É um sonho sacrossanto na Coreia do Sul há sete décadas: a reunificação com a Coreia do Norte.

É por isso que os comentários de um político este mês foram tão chocantes.

“Reunificação? Não vamos fazer isso”, disse Im Jong-seok, que foi chefe de gabinete do presidente Moon Jae-in, que deixou o cargo em 2022. “Vamos abandonar a ideia compulsiva de que devemos absolutamente nos reunificar.”

“Reconheçamos a realidade objectiva e aceitemos os dois países separados”, continuou ele num discurso comemorativo do aniversário da histórica cimeira de 2018 entre Moon e o líder norte-coreano Kim Jong Un.

Os oponentes políticos e aliados reagiram rapidamente.

Jornais conservadores publicaram editoriais sugerindo que Im está legitimando o ditador norte-coreano. O presidente Yoon Suk-yeol criticou a ideia como inconstitucional. Os legisladores do partido liberal de Im deixaram claro que os comentários não reflectem a sua posição oficial, que defende a reunificação pacífica.

Mais tarde fui esclarecido que ele estava enfatizando a necessidade de coexistir pacificamente com um vizinho hostil.

Mas os seus comentários – e o revés que causaram – falam de uma realidade política em mudança, na qual um número crescente de sul-coreanos está, de facto, a fazer a mesma pergunta: neste momento, a reunificação com a Coreia do Norte é possível, ou mesmo desejável?

A Guerra da Coreia terminou em 1953 com um cessar-fogo, mas não com um tratado de paz.

“A reunificação foi fundamental para a missão fundadora do governo sul-coreano”, disse Kim In-han, cientista política da Ewha Womans University, em Seul.

“A visão oficial sempre foi de que o território da Coreia do Sul se estende até o que é atualmente a Coreia do Norte.”

Está consagrado na constituição da Coreia do Sul, que afirma que o presidente tem o dever de trabalhar para a reunificação pacífica. Existe um ministério governamental especial – o Ministério da Unificação – para supervisionar esta missão.

“Se desistirmos da reunificação, o conflito entre a Coreia do Norte e a Coreia do Sul ficará ainda mais acirrado e a ameaça à segurança na península só aumentará”, disse o Presidente Yoon em resposta aos comentários de Im.

Apesar dos períodos de hostilidade e de confrontos militares com a Coreia do Sul, a Coreia do Norte também funciona há muito tempo com base no princípio de que os dois países, semelhantes a irmãos temporariamente afastados, deverão um dia ser reunificados.

“Os dois lados irão restabelecer as relações de sangue da nação e promover o futuro da co-prosperidade e da reunificação independente”, lê-se na declaração conjunta emitida após a cimeira entre os líderes dos países em 2018.

Nos últimos anos, porém, a perspectiva tornou-se cada vez mais remota.

O Kim da Coreia do Norte, por exemplo, abandonou oficialmente a ideia.

“Os dois países já não partilham qualquer parentesco. A relação deles agora se estabeleceu completamente como a de dois países hostis, dois beligerantes em guerra”, disse ele em janeiro, segundo a mídia norte-coreana. “A reunificação nunca será possível com a Coreia do Sul.”
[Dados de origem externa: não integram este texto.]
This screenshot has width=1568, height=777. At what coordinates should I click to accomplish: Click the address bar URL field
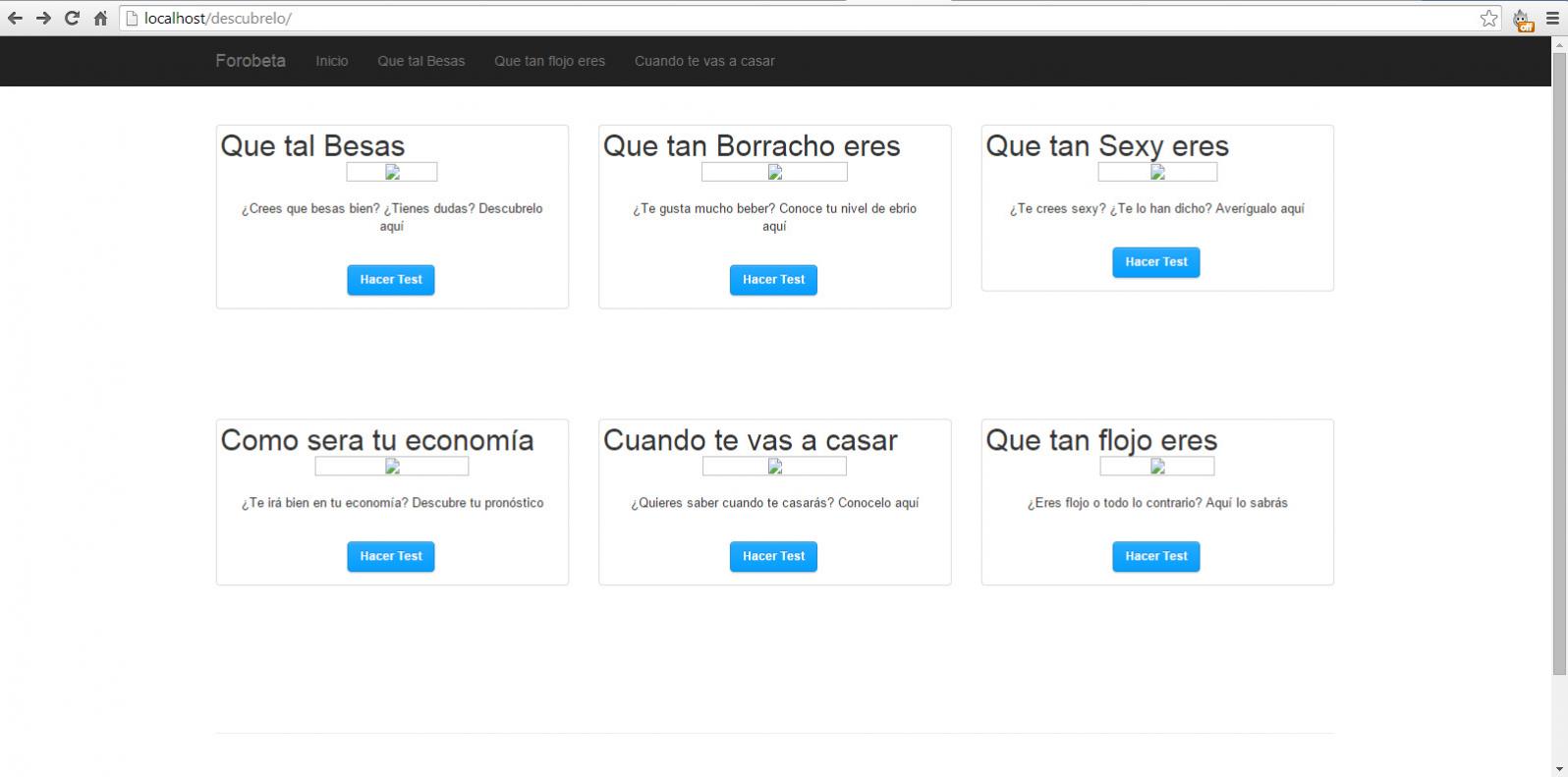pyautogui.click(x=786, y=18)
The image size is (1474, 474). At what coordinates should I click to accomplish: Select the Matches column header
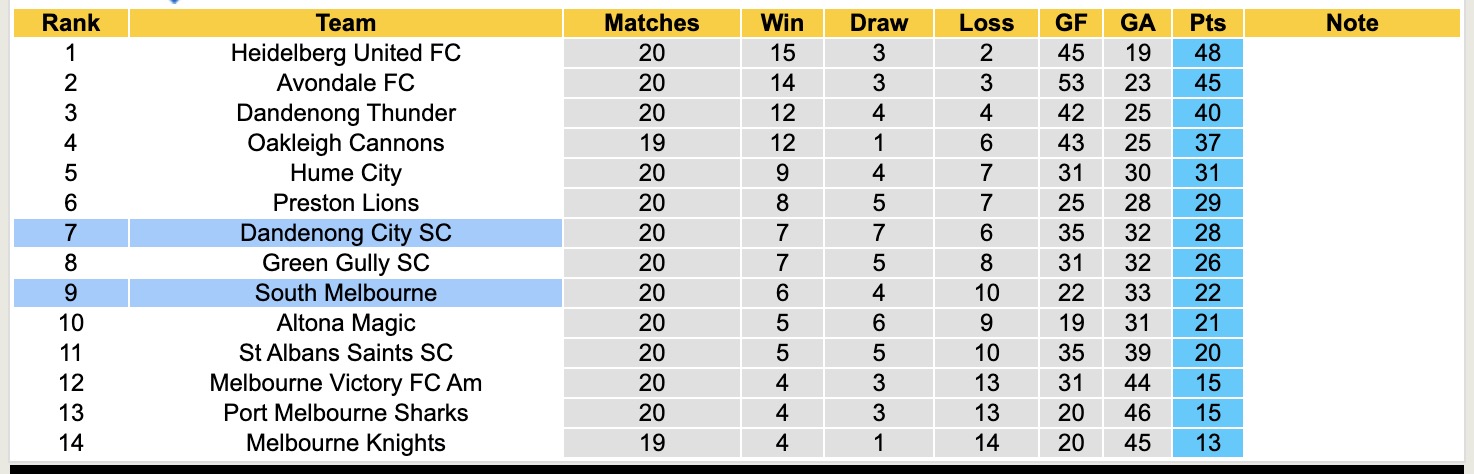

E embora a posição oficial de Seul continue a ser pró-reunificação, os jovens sul-coreanos também rejeitam cada vez mais a ideia, vendo-a como um empreendimento dispendioso que irá simplesmente convidar uma massa de refugiados empobrecidos que lutarão para se adaptarem a uma democracia capitalista.

A proporção de sul-coreanos com idades entre 19 e 29 anos que acreditam que a reunificação é necessária caiu de 54% em 2018 para 28% no ano passado, de acordo com uma pesquisa realizada pelo Instituto de Estudos de Paz e Unificação da Universidade Nacional de Seul.

Mas Kim In-han, o cientista político, disse acreditar que muitos deles mudarão de ideias quando confrontados com as implicações na vida real.

“A economia da Coreia do Norte está a debater-se com anos de sanções devido aos seus testes nucleares e de mísseis e, com excepção de algumas elites leais em Pyongyang, os norte-coreanos comuns são deixados à própria sorte”, disse ele.

Se o governo entrar em colapso, seja desencadeado por um golpe de Estado ou por qualquer outro colapso interno, a violência e o caos preencheriam o vazio político, espalhando-se para as fronteiras da Coreia do Sul. A China pode tentar intervir para restaurar a ordem. Uma enorme crise de refugiados teria de ser contida.

“Então a questão é: você quer viver ao lado de um Estado falido governado por gangues como o Haiti, ou quer que a Coreia do Sul tome a iniciativa, conduza a região em direção à estabilidade e eventualmente democratize e reunifique-se com o Norte?” disse Kim, o cientista político.

“Acho que até a maioria dos jovens escolheria a última opção.”